The paper mentions the ease of trade. This is because it is simply cheaper to travel using sea
transport than by land. That’s it? It sounds discountable, but consider it in terms of how prices of
commodities are set. In economics, the cheaper cost of transporting commodities through sea-trade
translates to cheaper transaction costs. Transactions costs refer to the expense incurred in making an
exchange. For example, when you are buying a shirt. There are implicit expenses that you incur for,
getting the information regarding what shirt to buy, knowing where to buy it, by traveling to get there
etc. The expense beyond the shirt itself is the transaction cost. The implications of transaction costs
could be broad. For instance it could increase the price of a specific commodity by adding the
transportation cost to the price of the commodity. Remember why it is always cheaper to by straight
from the source? Buying a commodity from the factory itself may release you more transaction costs
compared from buying in a retailer store (usually). Too much transaction costs could also distort prices.
This is because, the productivity of an area, let say Mindanao, is counter-acted by the distance to its
market, in this case Manila. Products from Manila sold in Manila would be cheaper in transaction costs
which might not reflect the true productivity of Mindanao.

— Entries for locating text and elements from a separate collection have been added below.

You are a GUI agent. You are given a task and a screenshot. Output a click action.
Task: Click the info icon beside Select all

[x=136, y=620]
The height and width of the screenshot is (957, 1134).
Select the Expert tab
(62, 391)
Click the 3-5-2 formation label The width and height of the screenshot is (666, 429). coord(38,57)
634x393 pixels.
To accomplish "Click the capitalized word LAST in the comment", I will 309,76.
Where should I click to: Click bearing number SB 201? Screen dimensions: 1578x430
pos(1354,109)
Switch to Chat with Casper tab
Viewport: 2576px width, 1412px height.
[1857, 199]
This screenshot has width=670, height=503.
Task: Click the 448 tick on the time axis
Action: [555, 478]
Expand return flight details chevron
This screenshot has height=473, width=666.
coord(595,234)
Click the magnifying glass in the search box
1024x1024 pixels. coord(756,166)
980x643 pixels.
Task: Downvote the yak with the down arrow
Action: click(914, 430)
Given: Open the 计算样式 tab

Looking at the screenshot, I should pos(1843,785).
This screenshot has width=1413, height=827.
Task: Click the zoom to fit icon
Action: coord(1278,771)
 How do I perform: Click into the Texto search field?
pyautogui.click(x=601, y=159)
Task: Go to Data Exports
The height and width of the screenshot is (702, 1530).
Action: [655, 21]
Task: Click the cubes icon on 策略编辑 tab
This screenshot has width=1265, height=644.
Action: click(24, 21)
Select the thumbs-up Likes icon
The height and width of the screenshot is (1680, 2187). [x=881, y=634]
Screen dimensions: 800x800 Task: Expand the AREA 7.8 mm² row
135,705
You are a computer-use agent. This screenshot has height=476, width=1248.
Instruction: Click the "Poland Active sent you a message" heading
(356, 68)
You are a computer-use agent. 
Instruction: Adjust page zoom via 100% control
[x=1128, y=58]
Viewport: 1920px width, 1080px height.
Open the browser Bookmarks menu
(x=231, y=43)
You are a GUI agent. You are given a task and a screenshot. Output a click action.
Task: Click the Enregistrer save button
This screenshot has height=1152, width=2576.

So what are the benefits then? Prices are reduced which allows people to buy more. With the
increase in purchasing power but lower prices, consumption could increase. We know that national
income has a component of consumption; hence it could increase our GDP. Plus, we should remember
that we are compounding the benefits in the long-run. The money saved could be invested again
somewhere, or could be used to consume more. There could be gratuitous amounts of possibilities
which could emerge from this.
Of course this is only normative economics. In the Philippine context, we absolutely have
geography of coastlines and sea. We are an archipelago, but it does not mean it can be advantageous.
Why? Because there are other factors affecting the movement of commodities in our country. Locally, it
some economists believe that land transportation is better in our country, because the implementation
of “roro” system was inefficient. First of, the quality of the boats are substandard. There are multiple
break-downs which causes delays for transportation. Secondly, the “roros” have to jump from one place
to another which could slow down travel since it is indirect. And third, the infrastructure of our sea-
trade is not as well developed. Sea-ports being polluted and congested are some of the things we have
to work on.
I believe that our country could benefit from our geography, but getting there would be another
story. We have to analyze what system would work for us and how we can implement it better. We
should also learn from our mistakes. Mistakes like the tragedies of Sulpicio Lines are examples of wake-
up calls that we need to change the status quo. State institutions play a big-role for no matter how
ingenious a solution could be, like the “roros”, without proper implementation instead of reducing
transaction costs we are actually increasing it.